**Work required:**
Gather every line of the material below that contains the string "command". Treat the match as case-sensitive.

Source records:
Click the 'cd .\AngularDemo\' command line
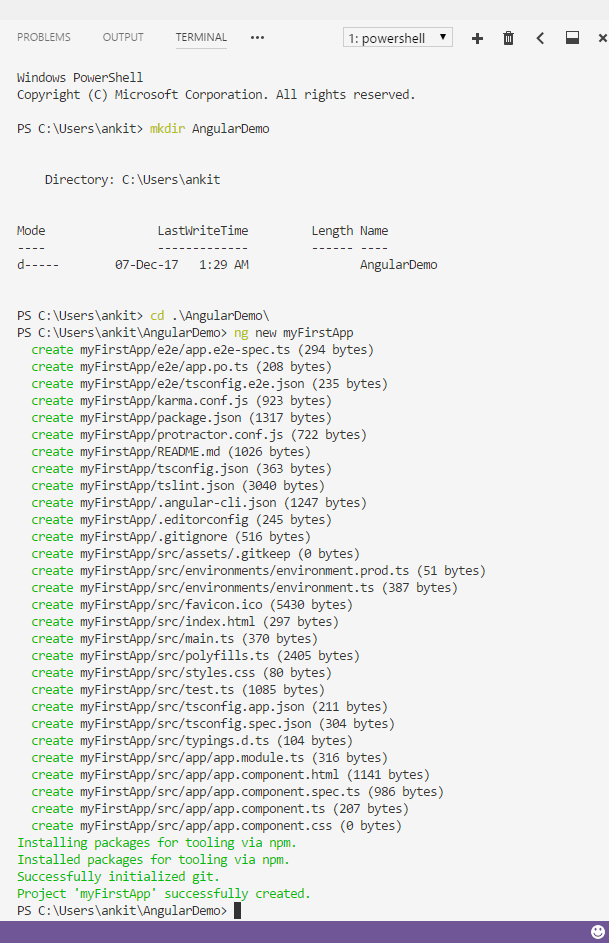Screen dimensions: 609x943 pyautogui.click(x=210, y=316)
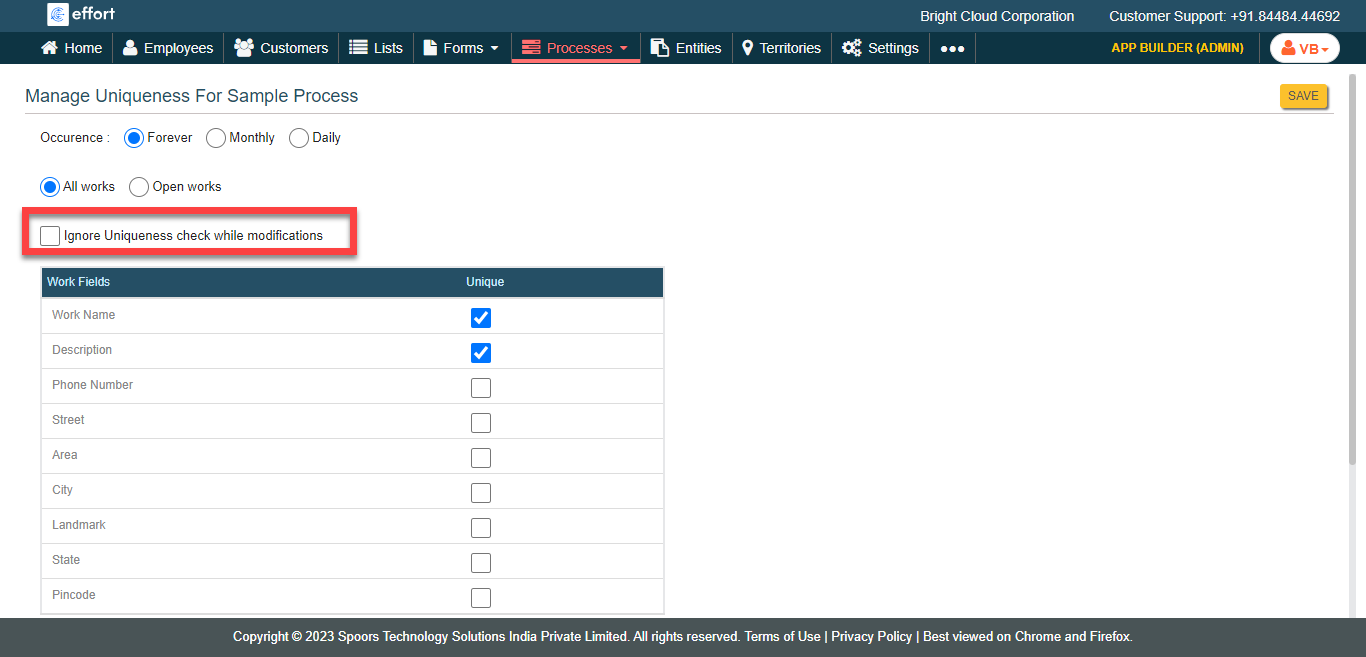This screenshot has width=1366, height=657.
Task: Open Settings via the gears icon
Action: pos(851,48)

**The result:**
Click the 'cd .\AngularDemo\' command line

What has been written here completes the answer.